Hyperactif, un bilan contrasté... Comment le pape François a "renouvelé la pratique diplomatique du Vatican"

Un rôle au-delà des frontières étroites du Vatican. Le pape François, mort lundi 21 avril, en plus d'un chef religieux, était aussi un chef d'État et il a, à ce titre, endossé un rôle diplomatique. Il s'était lui-même surnommé de "pape du bout du monde", en tant que premier souverain pontife issu du continent américain et de l'hémisphère sud. Pacifiste et chantre du dialogue, il a à son compte quelques succès sur la scène internationale, mais il a également essuyé quelques échecs au cours de ses douze années de pontificat. Il a d'ailleurs plaidé pour la paix jusqu'à la fin de sa vie : dimanche dernier, la veille de sa mort, un collaborateur lit à sa place un appel pour un cessez-le-feu à Gaza au balcon de la basilique Saint-Pierre.

Tandis que le Vatican est au centre de l'attention mondiale depuis la mort du souverain pontife, franceinfo revient sur l'héritage diplomatique du pape François avec François Mabille, chercheur au CNRS, directeur de l’Observatoire de géopolitique du religieux à l’Institut des relations internationales et stratégiques (Iris). Pour l'auteur de Le Vatican, la papauté face à un monde en crise, paru en janvier 2025 aux éditions Eyrolle, "le pape François a renouvelé la pratique diplomatique du Vatican".

**DONNÉES RÉPERTORIÉES**

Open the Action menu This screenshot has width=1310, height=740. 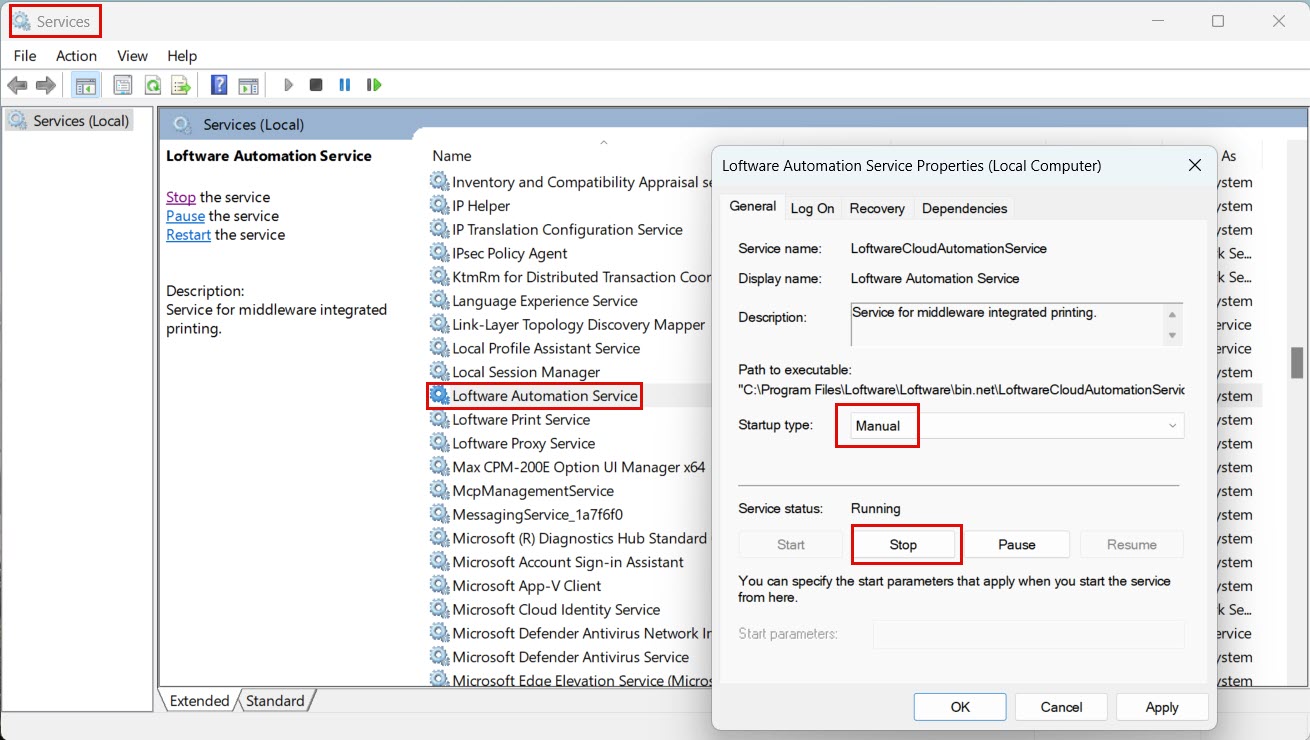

* * *

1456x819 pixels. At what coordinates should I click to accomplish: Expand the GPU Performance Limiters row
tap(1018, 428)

**ÉNONCÉ**
Résumez en deux phrases l'extrait du document sur l'héritage diplomatique du pape François.

**RÉPONSE FINALE**
Le pape François, mort le lundi 21 avril, était aussi un chef d'État qui a endossé un rôle diplomatique, avec quelques succès et quelques échecs au cours de ses douze années de pontificat. Il a plaidé pour la paix jusqu'à la veille de sa mort, et selon le chercheur François Mabille, interrogé par franceinfo, il a renouvelé la pratique diplomatique du Vatican.